Bab 7. Arkan Adiaksa

Sudah seminggu lewat setelah insiden di mana Maria jatuh pingsan. Kini kondisinya sudah jauh lebih membaik. Hanya lemas dan sesekali batuk saja yang masih terasa. Selepas shalat subuh, Maria bergegas membereskan rumah sampai pagi menjelang. Karena bahan makanan di kulkas habis, Maria memutuskan untuk belanja sayuran dan bahan lainnya ke pasar. Setelah siap dengan bawannya, Maria keluar rumah.

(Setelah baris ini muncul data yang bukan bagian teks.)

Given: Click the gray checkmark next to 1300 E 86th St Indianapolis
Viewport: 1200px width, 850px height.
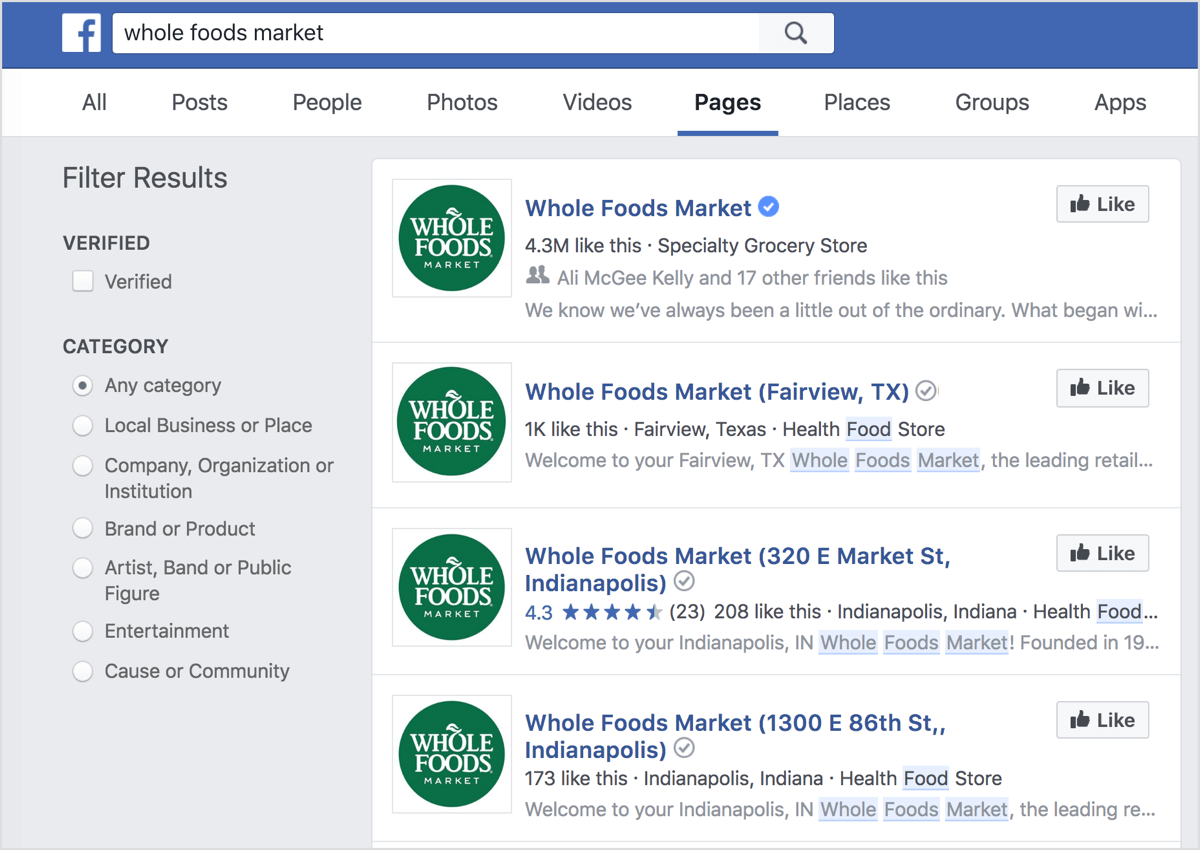Looking at the screenshot, I should [685, 748].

Sesampainya di sisi jalan, Maria tidak menemukan angkot yang bisanya nagkring di sini. Maria menghela napas pasrah karena terpaksa harus berjalan kaki untuk ke pasar.

Di tengah perjalanan ketika Maria hendak menyebrang, seorang pengendara motor melaju kencang dan tak sadar ada orang yang lewat. Maria yang saat ini melihat sepeda motor melaju kearahnya hanya bisa terpaku di tempat karena shock. Ketika motor itu hampir menabraknya, seseorang dari arah belakang memegang tangannya lalu menarik hingga mereka terguling bersama.

Pengendara motor yang melihat dua orang yang nyaris ditabraknya hanya menoleh singkat sebelum melajukan kembali motornya untuk kabur.

Debaran di hati Maria begitu menggila. Badannya pun masih bergetar shock. Saat ini kesadaraan Maria benar-benar terguncang sampai tak sadar dirinya kini sedang dalam pelukan seseorang.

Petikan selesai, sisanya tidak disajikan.